TOKYO, Aug 5 (Reuters) - Japanese stocks tumbled to their weakest levels since early January on Monday, extending last week's selloff triggered by the rout in global stock markets and worries investments funded by a cheap yen were being unwound.
The Nikkei share average is down 15% in three sessions and seemed set for its biggest three-day plunge since 2011, as banking stocks led the decline.
It fell as much as 7% to 33,369.37 earlier in the session, its lowest level since early January, and was last down 5.6% at 33,912.29 as of 1257 GMT.
The broader Topix was down 6.6% at 2,370.18.
The local currency yen, a safe-haven and carry-funding favourite, traded at 145.43, up 0.8% versus the dollar, after hitting a mid-January peak of 145.28 in early deals.
The yen is up 10% against the dollar in just over three weeks, driven in part by the Bank of Japan's interest rate rise last week and an unwinding of yen-funded carry trades.

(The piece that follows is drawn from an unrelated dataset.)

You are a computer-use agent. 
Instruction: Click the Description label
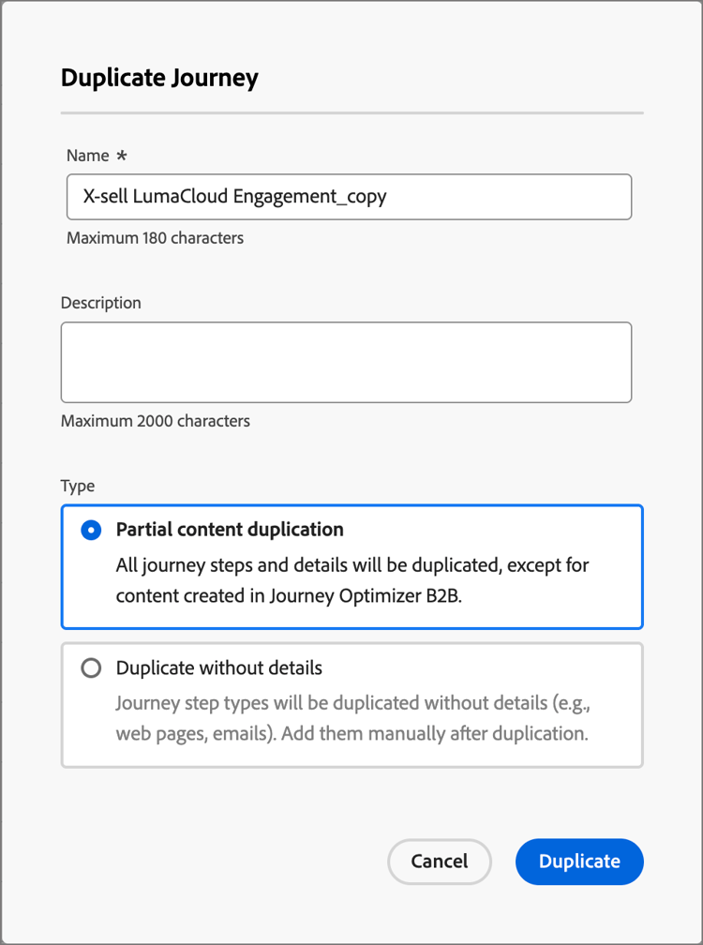(x=100, y=303)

U.S. stocks sold off for a second straight session on Friday, and the Nasdaq Composite index confirmed it was in correction territory after a soft jobs report stoked fears of an oncoming recession and expectations for a big Federal Reserve rate cut in September.
"Domestic equities tanked purely because of the worries that the U.S. economy may be heading to a recession," said Shoichi Arisawa, general manager of the investment research department at IwaiCosmo Securities.
"Today's sell-off was driven by fear that the Wall Street may fall again later in the day."
Chip-making equipment maker Tokyo Electron tanked 8.4% to drag the Nikkei the most. Uniqlo brand owner Fast Retailing 4% and technology investor SoftBank Group lost 6.9%.